Exercise brief ->
In the entries below, the lines from the one with "心臓・血管などの病気 (30, 2340)" through the one with "内視鏡治療 (138, 2354)" are to be copied exactly; both ends count.

Supplied records section start

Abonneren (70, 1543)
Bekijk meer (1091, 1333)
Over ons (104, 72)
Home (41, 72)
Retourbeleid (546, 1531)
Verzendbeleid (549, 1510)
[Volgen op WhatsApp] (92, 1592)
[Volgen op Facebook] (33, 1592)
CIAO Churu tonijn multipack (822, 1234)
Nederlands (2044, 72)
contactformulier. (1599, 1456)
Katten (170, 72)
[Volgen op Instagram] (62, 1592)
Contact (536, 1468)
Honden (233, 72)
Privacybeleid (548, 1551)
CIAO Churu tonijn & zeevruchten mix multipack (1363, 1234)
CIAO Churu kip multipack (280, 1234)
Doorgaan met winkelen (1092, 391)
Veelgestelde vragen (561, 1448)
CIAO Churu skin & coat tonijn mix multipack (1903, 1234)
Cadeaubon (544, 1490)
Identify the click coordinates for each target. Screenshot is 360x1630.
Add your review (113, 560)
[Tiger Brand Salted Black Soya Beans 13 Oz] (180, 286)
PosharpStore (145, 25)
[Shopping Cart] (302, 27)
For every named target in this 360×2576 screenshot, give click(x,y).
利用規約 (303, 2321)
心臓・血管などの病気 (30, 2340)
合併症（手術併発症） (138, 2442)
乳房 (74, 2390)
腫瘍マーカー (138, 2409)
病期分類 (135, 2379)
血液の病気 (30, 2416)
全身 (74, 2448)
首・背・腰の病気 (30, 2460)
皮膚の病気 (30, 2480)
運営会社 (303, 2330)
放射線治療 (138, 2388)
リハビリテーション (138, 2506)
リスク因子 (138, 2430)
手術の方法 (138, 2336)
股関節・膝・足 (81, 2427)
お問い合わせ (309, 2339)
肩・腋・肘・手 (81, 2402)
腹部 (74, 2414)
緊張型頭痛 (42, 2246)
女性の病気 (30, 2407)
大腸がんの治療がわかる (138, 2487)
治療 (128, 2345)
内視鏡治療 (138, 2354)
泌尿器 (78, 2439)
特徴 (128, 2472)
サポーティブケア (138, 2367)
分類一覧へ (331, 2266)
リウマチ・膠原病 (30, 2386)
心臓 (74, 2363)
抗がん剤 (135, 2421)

Supplied records section end

Answer to the problem ->
心臓・血管などの病気 (30, 2340)
合併症（手術併発症） (138, 2442)
乳房 (74, 2390)
腫瘍マーカー (138, 2409)
病期分類 (135, 2379)
血液の病気 (30, 2416)
全身 (74, 2448)
首・背・腰の病気 (30, 2460)
皮膚の病気 (30, 2480)
運営会社 (303, 2330)
放射線治療 (138, 2388)
リハビリテーション (138, 2506)
リスク因子 (138, 2430)
手術の方法 (138, 2336)
股関節・膝・足 (81, 2427)
お問い合わせ (309, 2339)
肩・腋・肘・手 (81, 2402)
腹部 (74, 2414)
緊張型頭痛 (42, 2246)
女性の病気 (30, 2407)
大腸がんの治療がわかる (138, 2487)
治療 (128, 2345)
内視鏡治療 (138, 2354)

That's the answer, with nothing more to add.